Excerpts from a dataset
· · ·
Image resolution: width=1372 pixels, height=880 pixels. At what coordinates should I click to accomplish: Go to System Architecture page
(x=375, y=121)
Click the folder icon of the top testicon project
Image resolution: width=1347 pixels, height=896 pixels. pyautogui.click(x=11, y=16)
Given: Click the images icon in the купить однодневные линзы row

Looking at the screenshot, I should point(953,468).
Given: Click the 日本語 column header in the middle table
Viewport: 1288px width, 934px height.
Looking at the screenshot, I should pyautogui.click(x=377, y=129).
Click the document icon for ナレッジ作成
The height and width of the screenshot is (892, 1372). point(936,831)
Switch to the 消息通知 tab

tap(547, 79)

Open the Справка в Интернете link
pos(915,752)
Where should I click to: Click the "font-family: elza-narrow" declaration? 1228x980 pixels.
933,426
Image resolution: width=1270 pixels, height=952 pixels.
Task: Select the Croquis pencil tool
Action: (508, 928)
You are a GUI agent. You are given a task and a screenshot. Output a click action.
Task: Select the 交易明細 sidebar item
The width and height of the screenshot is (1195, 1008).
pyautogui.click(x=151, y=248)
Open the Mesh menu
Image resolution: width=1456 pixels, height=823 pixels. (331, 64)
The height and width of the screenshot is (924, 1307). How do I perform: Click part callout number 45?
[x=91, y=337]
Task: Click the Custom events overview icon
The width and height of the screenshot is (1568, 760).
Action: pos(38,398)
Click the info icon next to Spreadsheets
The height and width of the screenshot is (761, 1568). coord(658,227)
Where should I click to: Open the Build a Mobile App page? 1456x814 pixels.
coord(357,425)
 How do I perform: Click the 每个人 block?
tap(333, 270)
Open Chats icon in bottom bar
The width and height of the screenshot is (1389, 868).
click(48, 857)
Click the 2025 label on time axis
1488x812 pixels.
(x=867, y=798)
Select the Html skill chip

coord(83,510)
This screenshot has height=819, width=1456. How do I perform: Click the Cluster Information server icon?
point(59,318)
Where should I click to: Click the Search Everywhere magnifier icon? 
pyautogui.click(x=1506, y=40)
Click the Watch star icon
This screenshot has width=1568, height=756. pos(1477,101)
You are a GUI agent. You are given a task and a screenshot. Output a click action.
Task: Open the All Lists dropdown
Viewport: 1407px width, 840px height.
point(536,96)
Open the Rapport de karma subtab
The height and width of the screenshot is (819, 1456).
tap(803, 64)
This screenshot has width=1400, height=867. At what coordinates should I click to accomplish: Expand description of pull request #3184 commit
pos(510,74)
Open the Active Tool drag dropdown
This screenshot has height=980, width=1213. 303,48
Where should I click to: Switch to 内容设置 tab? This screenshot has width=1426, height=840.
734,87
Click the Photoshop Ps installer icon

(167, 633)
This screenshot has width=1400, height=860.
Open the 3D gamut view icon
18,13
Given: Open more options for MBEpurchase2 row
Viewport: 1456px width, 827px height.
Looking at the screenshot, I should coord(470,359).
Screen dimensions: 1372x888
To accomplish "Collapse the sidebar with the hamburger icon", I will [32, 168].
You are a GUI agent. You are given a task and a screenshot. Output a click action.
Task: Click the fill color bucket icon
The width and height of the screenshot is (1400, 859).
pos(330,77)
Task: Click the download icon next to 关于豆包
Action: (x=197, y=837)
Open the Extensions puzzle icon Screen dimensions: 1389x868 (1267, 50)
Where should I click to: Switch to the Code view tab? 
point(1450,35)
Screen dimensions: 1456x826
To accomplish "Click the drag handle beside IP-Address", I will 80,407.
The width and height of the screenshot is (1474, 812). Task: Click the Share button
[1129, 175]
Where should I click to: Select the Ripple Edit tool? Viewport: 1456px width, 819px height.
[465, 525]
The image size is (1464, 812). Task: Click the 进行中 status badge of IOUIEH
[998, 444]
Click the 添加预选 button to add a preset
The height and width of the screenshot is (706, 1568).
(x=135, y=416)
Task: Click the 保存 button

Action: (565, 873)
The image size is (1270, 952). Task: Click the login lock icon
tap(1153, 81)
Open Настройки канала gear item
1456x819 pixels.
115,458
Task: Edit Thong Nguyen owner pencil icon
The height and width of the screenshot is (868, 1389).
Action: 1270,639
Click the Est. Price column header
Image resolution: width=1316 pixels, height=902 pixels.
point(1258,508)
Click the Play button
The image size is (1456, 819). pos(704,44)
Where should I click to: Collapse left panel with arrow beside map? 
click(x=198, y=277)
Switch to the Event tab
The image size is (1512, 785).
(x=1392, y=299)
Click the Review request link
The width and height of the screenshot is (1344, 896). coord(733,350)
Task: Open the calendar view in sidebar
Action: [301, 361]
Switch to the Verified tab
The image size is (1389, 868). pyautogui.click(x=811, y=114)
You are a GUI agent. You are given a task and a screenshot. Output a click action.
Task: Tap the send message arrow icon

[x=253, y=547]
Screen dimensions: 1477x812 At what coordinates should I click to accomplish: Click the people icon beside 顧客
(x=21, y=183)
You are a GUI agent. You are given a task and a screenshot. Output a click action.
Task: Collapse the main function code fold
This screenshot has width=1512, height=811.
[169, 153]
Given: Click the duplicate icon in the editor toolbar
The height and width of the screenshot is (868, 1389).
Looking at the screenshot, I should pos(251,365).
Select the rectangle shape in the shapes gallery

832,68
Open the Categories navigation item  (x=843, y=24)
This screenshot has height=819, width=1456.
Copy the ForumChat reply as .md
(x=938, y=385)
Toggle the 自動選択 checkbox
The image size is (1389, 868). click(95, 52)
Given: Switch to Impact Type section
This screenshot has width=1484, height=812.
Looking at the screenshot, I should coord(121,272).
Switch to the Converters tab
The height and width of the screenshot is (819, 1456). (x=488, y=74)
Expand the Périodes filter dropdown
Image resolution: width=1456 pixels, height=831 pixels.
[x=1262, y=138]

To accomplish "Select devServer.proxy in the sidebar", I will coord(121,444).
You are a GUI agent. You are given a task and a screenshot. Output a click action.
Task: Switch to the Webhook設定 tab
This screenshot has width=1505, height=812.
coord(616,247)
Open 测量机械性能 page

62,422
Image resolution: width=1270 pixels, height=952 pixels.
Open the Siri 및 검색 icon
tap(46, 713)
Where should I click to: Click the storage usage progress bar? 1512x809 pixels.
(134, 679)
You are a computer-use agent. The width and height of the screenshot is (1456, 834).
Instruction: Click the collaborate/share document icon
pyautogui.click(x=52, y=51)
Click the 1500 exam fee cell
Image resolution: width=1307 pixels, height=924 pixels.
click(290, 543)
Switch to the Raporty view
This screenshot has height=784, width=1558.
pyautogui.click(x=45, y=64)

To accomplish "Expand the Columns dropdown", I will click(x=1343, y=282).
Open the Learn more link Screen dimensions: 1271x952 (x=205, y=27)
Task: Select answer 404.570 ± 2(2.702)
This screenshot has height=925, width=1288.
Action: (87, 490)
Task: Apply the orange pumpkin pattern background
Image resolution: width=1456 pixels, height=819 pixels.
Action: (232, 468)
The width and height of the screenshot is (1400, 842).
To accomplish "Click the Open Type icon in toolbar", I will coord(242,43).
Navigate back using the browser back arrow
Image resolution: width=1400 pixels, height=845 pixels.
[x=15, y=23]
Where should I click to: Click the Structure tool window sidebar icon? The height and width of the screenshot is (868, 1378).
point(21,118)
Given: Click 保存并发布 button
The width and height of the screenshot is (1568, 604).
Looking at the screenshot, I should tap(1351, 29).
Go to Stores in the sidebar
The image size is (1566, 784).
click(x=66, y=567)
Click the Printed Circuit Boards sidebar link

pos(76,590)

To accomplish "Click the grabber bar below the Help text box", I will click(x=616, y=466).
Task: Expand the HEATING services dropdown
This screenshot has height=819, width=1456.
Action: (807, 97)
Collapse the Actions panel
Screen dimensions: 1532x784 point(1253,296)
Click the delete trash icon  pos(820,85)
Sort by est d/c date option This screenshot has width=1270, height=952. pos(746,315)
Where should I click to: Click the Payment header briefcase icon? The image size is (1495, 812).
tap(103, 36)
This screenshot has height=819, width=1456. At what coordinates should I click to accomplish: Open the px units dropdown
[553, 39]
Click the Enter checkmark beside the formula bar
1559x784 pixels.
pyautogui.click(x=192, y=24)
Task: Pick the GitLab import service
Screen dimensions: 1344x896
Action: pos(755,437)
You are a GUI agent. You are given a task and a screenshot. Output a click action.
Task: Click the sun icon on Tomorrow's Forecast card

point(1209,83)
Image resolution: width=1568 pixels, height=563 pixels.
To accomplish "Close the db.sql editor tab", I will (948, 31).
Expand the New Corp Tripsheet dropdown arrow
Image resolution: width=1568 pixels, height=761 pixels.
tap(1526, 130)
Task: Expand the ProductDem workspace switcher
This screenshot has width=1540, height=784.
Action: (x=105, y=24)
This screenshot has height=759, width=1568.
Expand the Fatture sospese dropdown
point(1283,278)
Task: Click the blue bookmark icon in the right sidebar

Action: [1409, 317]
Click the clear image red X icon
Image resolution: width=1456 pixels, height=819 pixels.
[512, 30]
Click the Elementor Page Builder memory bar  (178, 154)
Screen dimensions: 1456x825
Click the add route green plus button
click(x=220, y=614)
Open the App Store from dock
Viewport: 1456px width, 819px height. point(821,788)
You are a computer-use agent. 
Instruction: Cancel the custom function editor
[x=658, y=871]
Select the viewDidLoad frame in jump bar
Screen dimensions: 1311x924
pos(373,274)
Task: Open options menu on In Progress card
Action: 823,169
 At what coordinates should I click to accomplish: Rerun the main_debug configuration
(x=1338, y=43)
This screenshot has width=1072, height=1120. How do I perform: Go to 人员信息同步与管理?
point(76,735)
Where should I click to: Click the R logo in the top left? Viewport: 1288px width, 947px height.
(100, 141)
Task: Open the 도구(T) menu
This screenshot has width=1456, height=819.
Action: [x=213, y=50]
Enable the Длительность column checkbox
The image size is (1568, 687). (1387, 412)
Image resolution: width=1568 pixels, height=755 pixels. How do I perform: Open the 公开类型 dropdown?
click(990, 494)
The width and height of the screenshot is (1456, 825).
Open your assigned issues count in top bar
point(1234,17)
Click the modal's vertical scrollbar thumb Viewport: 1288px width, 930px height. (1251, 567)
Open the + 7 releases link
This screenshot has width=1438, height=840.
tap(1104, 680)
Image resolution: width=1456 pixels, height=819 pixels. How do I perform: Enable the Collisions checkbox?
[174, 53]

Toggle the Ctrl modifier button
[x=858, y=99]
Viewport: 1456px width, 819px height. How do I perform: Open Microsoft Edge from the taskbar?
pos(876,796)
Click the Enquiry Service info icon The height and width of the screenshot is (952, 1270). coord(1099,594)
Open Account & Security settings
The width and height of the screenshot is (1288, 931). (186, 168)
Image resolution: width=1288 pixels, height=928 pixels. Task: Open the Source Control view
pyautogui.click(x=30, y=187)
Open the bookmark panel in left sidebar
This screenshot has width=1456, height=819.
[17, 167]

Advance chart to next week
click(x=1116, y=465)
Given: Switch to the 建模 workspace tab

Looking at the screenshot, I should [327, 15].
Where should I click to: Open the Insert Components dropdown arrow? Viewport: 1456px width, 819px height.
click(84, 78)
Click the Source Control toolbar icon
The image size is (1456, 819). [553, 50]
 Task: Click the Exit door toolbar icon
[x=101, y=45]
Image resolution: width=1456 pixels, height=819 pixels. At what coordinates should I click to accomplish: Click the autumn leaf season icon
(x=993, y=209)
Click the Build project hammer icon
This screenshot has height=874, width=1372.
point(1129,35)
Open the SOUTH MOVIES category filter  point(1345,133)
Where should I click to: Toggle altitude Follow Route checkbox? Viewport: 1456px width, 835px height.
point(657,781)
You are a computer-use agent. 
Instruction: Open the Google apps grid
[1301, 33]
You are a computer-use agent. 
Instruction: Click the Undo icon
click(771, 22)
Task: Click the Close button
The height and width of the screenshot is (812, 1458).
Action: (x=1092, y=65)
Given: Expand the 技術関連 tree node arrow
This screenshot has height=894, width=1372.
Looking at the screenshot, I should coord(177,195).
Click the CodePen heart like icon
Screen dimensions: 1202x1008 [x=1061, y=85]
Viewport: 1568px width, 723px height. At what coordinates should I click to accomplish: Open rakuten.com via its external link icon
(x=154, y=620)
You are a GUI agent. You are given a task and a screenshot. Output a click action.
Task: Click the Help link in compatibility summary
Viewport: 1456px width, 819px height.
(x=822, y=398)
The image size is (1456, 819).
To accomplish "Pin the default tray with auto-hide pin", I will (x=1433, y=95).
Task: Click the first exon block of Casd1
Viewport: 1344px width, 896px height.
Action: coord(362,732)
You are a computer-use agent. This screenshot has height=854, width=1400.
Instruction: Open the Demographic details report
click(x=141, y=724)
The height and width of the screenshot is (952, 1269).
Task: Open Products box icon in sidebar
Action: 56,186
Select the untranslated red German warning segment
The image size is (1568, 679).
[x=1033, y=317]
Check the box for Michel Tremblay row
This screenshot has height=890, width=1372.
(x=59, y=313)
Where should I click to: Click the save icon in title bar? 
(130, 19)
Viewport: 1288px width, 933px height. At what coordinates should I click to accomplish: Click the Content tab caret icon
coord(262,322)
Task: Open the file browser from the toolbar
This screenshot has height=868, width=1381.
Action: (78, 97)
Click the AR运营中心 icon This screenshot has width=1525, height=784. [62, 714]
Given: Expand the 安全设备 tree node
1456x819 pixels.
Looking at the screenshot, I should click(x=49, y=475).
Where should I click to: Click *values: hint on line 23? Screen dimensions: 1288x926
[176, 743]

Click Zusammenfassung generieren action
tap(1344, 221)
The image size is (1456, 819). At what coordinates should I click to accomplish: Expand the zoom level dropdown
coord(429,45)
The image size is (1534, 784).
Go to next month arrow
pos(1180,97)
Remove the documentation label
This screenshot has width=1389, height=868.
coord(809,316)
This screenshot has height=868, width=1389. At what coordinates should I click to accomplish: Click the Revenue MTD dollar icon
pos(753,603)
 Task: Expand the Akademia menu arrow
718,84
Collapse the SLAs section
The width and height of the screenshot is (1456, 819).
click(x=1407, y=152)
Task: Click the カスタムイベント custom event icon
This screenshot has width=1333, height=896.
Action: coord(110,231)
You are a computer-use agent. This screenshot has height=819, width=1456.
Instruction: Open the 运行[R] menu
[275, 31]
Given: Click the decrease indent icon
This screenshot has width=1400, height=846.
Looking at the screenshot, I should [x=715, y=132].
· · ·
Task item » Which lines above hold the string "node"? Copy every one of them.

Response to this task »
Given: Expand the 技術関連 tree node arrow
Given: Expand the 安全设备 tree node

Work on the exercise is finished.